Bang for the Buck 2012

My conversation during the Kentucky Board of Education meeting last week with Kentucky Department of Education Associate Commissioner Hiren Desai confirms our new “Bang for the Buck 2012: How efficient are Kentucky’s schools” report is helping the effort to improve education accounting activities in the state.

Our report has helped local district finance folks appreciate the importance of a Kentucky Department of Education project to move from storing each district’s financial data on a local district server to placing all of the information in one, easily accessible web location in “The Cloud.” That change will allow financial experts at the department to directly and efficiently access data from local districts, a process currently overly complicated by the fact that the fiscal information resides in 174 databases at the school district level.

By December 2012, 173 school districts will have transitioned to “The Cloud.” Desai informs me that the data will be also be backed up and secured at two separate disaster recovery sites. Multiple security safeguards will also be in place to protect the confidentiality of this sensitive data.

Associate Commissioner Desai told me that other collaborative efforts to improve the MUNIS financial system are also in the works. One key plan is a badly needed and ongoing effort to review and update the necessary training and minimum qualifications for district finance officers. The department is coordinating with the Kentucky Association of School Business Officials (KASBO) and the School Financial Management Institute (SFMI) at the University of Kentucky College of Business and Economics on this joint initiative.

Feedback to us from multiple sources regarding our Bang for the Buck 2012 study indicates considerable concern both in Frankfort and the field regarding the training and qualifications of not only district finance officers but also administrative and data entry staff at the local level. This issue reportedly is related to fiscal entry errors. That, as we noted in our report, makes the current MUNIS data inconsistent from district to district, severely impeding any attempts to conduct more detailed bang for the buck studies.

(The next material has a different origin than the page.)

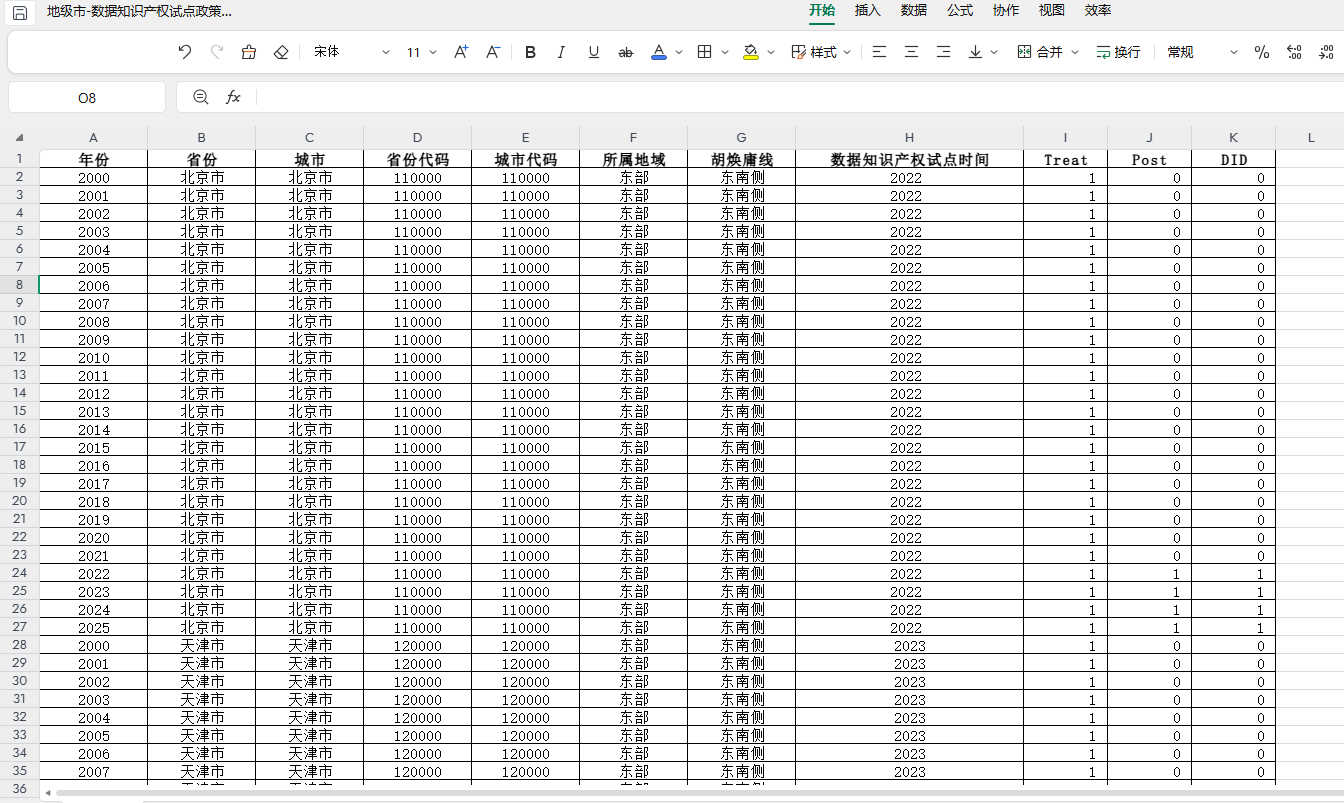The image size is (1344, 803).
Task: Click the percent style icon
Action: (1262, 52)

Desai noted that the Kentucky Department of Education recognizes the importance of good data quality and created a Division of Enterprise Data in 2010 to coordinate such efforts. Desai complimented the report from the Bluegrass Institute as helping to focus this conversation, shining a critical spotlight on the need for good and accurate data at all levels. The discussions generated by our report are helping to make the case that many changes desired by both the department and local finance officers really are needed.